THE PROBLEM:
Give every line of the records below as a JSON list of strings, one string per line, with blank lines omitted. Leave the pictures out of the answer.

Stored records from a collection:
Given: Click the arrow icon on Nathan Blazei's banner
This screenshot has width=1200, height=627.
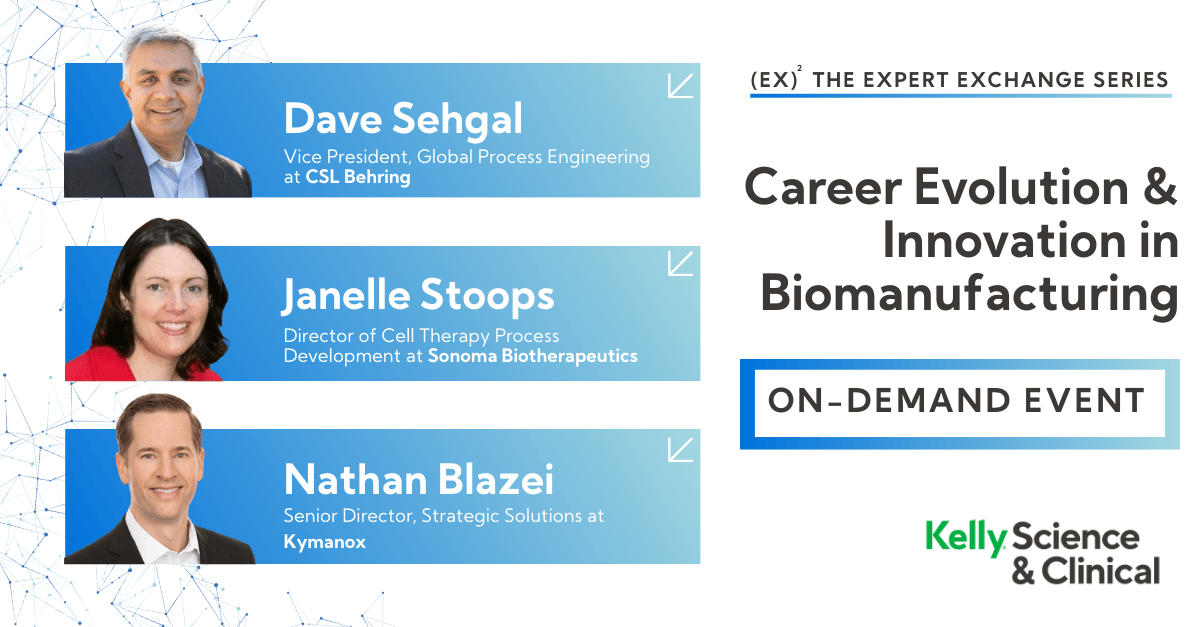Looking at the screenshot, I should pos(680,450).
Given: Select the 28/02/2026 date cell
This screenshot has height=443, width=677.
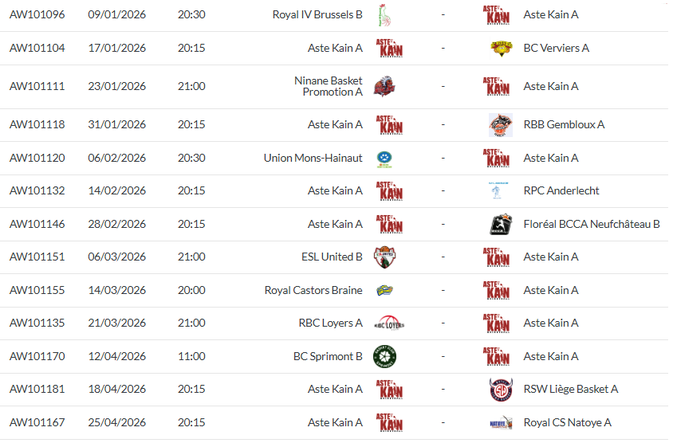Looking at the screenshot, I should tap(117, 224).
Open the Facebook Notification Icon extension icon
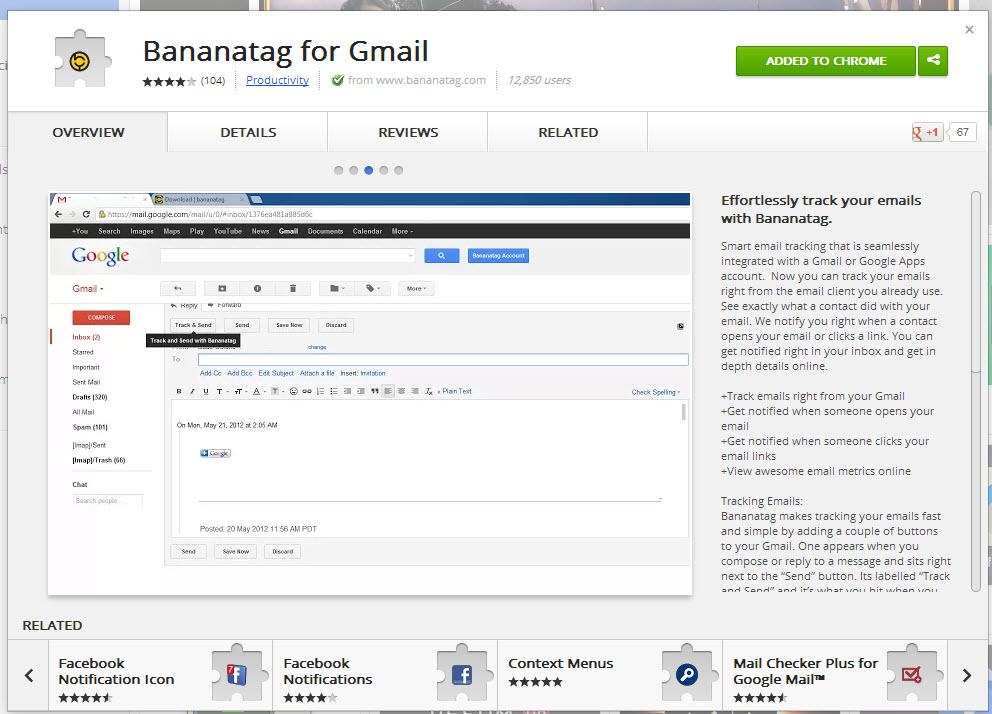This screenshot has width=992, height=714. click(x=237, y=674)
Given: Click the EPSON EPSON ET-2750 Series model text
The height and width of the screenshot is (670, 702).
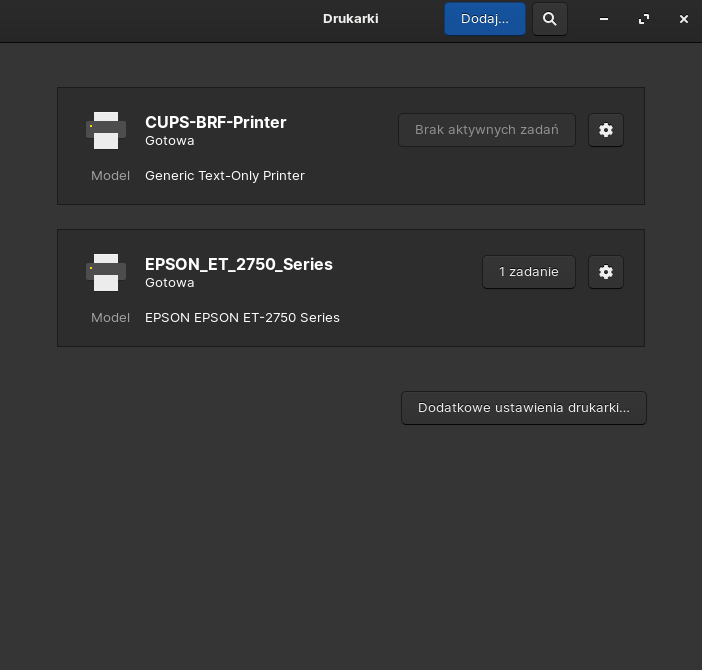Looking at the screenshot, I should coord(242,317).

SOLVED EXERCISE:
[
  "Given: Click the arrow icon on Nathan Blazei's banner",
  "This screenshot has width=1200, height=627.",
  "Looking at the screenshot, I should pos(680,450).",
  "Given: Select the 28/02/2026 date cell",
  "This screenshot has height=443, width=677.",
  "Looking at the screenshot, I should tap(117, 224).",
  "Open the Facebook Notification Icon extension icon",
  "This screenshot has width=992, height=714. click(x=237, y=674)",
  "Given: Click the EPSON EPSON ET-2750 Series model text",
  "The height and width of the screenshot is (670, 702).",
  "Looking at the screenshot, I should coord(242,317)."
]